Этот вопрос вполне уместен. Поверхностный ответ на него был бы такой: может быть, если мы не вполне справляемся с вопросом, то это признак того, что он ведет нас в тупик, и нужно наконец открыть новую серию вопросов. Они, возможно, приведут нас в другие тупики, но мы в формате, как вы это назвали, расширенного сообщества туда еще не ходили. Но если не облегчать себе сразу задачу, я бы попробовал сказать так. Безусловно, ценность у традиционной консервативной проблематики невозможно отнять и ее не нужно отнимать. Но, может быть, стоило бы высветить эту ценность немного под другим углом. Нужно понять, почему эта ценность и ее утверждение создают впечатление того, что политическая практика с необходимостью должна быть человекоразмерной, если использовать слово из Хайдеггера, переведенного по-бибихински.

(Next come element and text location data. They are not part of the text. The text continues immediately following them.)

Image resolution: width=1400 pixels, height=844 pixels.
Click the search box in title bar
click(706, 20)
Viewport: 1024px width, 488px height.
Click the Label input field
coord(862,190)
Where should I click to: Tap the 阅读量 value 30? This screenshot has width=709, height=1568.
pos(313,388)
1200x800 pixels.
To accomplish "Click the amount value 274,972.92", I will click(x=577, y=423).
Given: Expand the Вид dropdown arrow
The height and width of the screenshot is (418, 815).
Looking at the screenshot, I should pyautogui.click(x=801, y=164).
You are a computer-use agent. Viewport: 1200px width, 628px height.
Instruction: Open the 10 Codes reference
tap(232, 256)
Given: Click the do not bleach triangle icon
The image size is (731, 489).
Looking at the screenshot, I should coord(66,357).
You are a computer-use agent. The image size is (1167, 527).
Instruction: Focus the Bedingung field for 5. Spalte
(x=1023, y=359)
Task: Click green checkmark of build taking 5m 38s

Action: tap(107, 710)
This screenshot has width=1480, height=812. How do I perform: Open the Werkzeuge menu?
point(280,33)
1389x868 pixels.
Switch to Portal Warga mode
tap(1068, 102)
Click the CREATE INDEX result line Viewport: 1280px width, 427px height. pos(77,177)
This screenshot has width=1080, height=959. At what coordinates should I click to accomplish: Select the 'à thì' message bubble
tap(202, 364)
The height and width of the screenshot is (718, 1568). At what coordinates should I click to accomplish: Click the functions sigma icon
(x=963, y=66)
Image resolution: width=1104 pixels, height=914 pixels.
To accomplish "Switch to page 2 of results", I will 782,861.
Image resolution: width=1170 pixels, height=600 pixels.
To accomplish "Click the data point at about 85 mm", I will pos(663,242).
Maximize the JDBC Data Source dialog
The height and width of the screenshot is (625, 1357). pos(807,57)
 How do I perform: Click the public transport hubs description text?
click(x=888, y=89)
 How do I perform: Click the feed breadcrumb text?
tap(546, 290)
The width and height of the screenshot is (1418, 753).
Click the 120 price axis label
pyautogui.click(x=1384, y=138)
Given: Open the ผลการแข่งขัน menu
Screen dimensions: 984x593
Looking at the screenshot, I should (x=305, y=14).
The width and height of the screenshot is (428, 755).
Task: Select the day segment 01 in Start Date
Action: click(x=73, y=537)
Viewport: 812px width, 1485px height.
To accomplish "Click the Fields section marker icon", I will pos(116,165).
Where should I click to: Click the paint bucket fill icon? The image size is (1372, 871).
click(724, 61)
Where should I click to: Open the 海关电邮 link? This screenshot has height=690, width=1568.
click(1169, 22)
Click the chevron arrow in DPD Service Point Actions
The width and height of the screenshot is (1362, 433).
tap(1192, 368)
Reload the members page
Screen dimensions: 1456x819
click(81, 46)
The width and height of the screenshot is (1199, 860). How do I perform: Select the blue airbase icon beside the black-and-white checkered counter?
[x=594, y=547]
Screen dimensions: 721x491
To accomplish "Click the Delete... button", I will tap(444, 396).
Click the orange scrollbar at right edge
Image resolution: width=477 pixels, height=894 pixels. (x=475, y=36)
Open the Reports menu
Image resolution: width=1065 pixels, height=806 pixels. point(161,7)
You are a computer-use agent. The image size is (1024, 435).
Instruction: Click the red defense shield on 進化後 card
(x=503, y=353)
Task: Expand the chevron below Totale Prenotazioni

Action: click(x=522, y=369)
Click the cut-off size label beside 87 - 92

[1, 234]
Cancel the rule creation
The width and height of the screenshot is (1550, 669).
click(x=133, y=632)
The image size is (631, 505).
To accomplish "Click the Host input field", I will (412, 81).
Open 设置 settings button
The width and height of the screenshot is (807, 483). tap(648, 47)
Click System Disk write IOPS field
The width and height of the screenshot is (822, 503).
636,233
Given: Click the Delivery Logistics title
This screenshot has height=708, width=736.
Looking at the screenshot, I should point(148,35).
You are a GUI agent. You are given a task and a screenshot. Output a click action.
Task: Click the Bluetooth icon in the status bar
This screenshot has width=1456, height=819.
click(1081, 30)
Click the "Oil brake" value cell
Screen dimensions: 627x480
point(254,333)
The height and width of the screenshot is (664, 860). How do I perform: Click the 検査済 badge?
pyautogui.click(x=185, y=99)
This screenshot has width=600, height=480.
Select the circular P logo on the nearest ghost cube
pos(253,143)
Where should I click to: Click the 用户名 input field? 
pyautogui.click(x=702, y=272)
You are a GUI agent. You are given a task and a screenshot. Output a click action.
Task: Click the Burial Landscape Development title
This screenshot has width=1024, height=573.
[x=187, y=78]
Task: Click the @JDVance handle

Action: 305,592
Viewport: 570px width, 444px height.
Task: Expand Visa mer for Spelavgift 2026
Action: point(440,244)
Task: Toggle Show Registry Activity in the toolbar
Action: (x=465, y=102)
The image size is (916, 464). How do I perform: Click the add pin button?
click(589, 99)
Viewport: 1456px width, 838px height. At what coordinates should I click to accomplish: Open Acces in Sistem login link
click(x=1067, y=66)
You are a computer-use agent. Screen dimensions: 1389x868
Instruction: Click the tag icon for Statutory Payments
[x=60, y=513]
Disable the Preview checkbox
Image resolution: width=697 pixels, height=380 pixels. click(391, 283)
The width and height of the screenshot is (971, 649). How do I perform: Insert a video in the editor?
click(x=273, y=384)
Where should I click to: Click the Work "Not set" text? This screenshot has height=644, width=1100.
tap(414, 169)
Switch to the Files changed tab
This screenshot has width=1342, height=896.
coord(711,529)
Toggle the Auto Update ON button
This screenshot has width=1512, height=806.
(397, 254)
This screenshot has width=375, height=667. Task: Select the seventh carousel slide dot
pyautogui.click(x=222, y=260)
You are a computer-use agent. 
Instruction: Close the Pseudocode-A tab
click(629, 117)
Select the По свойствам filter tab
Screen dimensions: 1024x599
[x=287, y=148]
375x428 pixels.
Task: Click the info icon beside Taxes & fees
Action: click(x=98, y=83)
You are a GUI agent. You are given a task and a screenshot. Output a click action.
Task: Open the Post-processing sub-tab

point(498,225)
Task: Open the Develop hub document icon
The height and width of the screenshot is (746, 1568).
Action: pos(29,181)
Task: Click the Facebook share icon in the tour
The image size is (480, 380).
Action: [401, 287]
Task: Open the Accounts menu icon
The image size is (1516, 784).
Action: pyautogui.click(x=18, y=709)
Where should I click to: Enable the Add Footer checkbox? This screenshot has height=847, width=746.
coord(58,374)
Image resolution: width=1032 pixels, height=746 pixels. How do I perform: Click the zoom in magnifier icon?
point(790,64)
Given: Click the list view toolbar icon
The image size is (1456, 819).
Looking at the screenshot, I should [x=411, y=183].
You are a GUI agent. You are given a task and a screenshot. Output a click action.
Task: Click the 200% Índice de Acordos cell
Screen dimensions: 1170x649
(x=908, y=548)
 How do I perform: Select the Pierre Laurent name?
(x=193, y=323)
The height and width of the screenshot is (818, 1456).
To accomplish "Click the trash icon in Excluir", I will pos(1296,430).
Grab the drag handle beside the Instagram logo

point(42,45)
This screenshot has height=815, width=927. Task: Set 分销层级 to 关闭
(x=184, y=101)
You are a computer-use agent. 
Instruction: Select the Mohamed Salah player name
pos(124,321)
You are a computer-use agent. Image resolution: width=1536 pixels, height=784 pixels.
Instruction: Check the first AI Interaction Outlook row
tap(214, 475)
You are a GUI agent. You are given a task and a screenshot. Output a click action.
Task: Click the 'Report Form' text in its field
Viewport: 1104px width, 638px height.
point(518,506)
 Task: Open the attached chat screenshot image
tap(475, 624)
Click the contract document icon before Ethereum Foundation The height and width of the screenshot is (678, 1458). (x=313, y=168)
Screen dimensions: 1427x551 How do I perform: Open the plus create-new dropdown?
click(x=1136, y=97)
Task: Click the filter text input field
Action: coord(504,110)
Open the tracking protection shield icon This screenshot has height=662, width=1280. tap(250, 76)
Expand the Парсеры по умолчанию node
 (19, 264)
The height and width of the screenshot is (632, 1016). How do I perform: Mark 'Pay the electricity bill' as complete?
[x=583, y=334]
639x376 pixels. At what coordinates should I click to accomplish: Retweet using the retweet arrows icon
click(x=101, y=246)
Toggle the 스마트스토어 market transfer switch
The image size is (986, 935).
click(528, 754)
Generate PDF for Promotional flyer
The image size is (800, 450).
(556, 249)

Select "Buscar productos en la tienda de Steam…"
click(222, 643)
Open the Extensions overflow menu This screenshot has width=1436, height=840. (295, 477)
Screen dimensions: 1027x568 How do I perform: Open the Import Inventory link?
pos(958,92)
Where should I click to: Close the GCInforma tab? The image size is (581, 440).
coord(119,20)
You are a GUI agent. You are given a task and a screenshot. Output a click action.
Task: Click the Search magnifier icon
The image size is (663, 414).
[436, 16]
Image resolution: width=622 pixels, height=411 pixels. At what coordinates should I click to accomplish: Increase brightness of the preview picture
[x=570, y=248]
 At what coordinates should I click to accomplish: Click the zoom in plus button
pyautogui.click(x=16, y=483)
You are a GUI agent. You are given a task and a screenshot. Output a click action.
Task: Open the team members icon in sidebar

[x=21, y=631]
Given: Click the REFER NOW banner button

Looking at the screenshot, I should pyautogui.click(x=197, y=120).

Политическая философия может все-таки мыслиться не только как человекоразмерное занятие. Это не означает, что мы с необходимостью должны включать в нее какой-то заранее готовый список иных сущностей, и у меня нет такого списка. Да и нужно ли решать эту проблему при помощи списков?.. Но я хотел бы отметить, что та традиция политической философии, с которой мы имеем дело, отказывала в человечности многим из тех, кого сейчас вообще-то считают людьми.
Динамика понятна, но при всем понимании конструктивной природы общества нельзя не видеть биологических или других ограничений. Исключались женщины, люди разных рас и т.д., в зависимости от того, какие были конструкции, но граница между человеком и собакой все-таки вполне понятна. При этом я соглашусь с вами, что на уровне эмпирических исследований разума или эмоций оказывается, что жесткой границы между человеком и другими животными нигде нет, это везде градиент.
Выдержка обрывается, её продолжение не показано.